ENCORE CAPITAL GROUP INC.
CEO: Brandon Black.
Revenue: $110 million in first quarter 2011; $87 million for like quarter of 2010.
Net income: $13.7 million in first quarter 2011; $10.9 million in like quarter of 2010.
No. of local employees: 300.
Year founded: 1998.
Stock symbol and exchange: ECPG, Nasdaq.
Company description: Buyer and collector of defaulted consumer debt.
Robo-signing allegations leveled by the Minnesota Attorney General’s office at Encore Capital Group Inc. haven’t been resolved, but the San Diego debt collection firm says it continues to discuss the issue with officials.
In late March, Attorney General Lori Swanson issued a press release accusing Encore of fraud in the filing of false affidavits in the collection of consumer debt, usually old credit card debt.
In the statement issued March 28, Swanson said Encore’s subsidiary companies, Midland Funding LLC and Midland Credit Management Inc., “cast a wide net to find people who may owe old bills and often pursue the wrong person all together or pursue people who paid the bills long ago.”

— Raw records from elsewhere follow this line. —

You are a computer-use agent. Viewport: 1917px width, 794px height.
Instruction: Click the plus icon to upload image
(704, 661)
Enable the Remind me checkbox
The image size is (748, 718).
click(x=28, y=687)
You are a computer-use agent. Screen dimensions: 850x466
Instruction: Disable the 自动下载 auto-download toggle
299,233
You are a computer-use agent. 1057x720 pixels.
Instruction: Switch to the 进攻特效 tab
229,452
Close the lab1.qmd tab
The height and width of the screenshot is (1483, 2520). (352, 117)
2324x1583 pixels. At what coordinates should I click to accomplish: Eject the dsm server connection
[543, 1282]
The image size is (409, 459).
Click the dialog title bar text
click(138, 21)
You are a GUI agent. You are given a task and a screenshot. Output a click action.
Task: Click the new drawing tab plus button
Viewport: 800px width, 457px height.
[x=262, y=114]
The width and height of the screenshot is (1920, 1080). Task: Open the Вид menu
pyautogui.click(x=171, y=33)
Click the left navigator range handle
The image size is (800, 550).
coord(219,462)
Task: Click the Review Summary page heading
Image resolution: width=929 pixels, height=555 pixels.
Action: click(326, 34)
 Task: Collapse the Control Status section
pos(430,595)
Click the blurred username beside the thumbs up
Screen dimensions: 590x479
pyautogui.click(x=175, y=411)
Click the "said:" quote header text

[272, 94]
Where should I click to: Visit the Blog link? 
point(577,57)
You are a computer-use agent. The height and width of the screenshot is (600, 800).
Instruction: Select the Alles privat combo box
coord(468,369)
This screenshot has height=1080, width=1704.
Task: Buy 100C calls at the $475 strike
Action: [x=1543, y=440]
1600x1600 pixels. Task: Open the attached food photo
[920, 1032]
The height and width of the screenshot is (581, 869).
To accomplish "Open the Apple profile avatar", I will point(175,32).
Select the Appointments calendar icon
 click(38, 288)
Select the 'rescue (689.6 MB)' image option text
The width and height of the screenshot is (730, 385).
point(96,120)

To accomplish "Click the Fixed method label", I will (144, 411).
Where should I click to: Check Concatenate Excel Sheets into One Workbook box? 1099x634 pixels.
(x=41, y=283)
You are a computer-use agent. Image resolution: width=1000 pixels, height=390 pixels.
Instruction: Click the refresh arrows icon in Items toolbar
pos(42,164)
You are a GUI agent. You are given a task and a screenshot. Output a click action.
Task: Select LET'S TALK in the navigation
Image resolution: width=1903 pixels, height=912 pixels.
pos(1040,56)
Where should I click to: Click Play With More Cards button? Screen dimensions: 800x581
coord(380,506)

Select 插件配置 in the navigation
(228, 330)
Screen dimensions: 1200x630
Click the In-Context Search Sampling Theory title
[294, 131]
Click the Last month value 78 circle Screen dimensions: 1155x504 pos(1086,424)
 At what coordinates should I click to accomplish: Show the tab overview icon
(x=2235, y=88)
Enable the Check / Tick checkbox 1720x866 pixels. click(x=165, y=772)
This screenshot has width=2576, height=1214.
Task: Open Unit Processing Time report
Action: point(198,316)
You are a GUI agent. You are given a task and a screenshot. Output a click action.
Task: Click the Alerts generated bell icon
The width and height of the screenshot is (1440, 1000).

Swanson alleged the Midland subsidiaries often filed thousands of lawsuits against residents of her state for the collection of old purchase debt from large banks, often supporting the suits with robo-signed affidavits. The practice of robo-signing refers to the mass signing of thousands of legal documents without verifying their accuracy.
Encore quickly went on the offensive, issuing a statement the following day that noted the company settled a 2008 lawsuit in February in which Encore faced similar charges of improper use of robo-signed affidavits to support its collection efforts.
Encore Chief Executive Officer Brandon Black said because of the litigation, the company conducted a full analysis of its affidavit process and made changes. In February, Encore disclosed a $5.2 million settlement without admitting guilt.
Bill of Rights for Consumers
As evidence that Encore is committed to conducting its business ethically, the company adopted what it said was an industry-first consumer bill of rights. An entire section in the bill is dedicated to the use of litigation in resolving outstanding debt obligations.
In his remarks at last week’s release of Encore Capital’s first-quarter results, Black said the company has been beset with other litigation, including two national class action suits filed in a San Diego federal court alleging the company violated the Telephone Consumer Protection Act, prohibiting contacting debtors on their cell phones without their consent.
He said the class action litigation is headed to a hearing in July, and that regarding the Minnesota allegations, the company has had preliminary discussions.
The negative publicity didn’t have any impact on Encore Capital’s first-quarter results, which included gross collections for the quarter of $191 million, up 35 percent from the like quarter of 2010, and net income of $13.7 million, or 54 cents per diluted share, compared with net income of $10.9 million, or 44 cents per diluted share, in the like period of 2010.
The earnings number beat analysts’ estimates by a penny and helped boost Encore’s stock, traded under ECPG on the Nasdaq exchange, by 37 cents to close April 27 at $27.87, only a few cents below its 52-week high.
Litigation as a Last Resort
While Black told stock analysts the company prefers to work out debt payment plans with the defaulted borrowers, and tries to avoid litigation because it’s so expensive, “most choose not to engage with us, forcing us to use litigation.”
Despite a flurry of reports of consumers paying down outstanding debt, Black said he foresees no shortage of supply of bad debt that banks are charging off.
In the first quarter, Encore said it spent $91 million to purchase portfolios of bad debt with an aggregate face value of $2.9 billion, for an average purchase price of 3.1 percent of face value. The company also entered into purchase agreements in the past quarter for receivable portfolios with a face value of about $4.7 billion for about $137 million.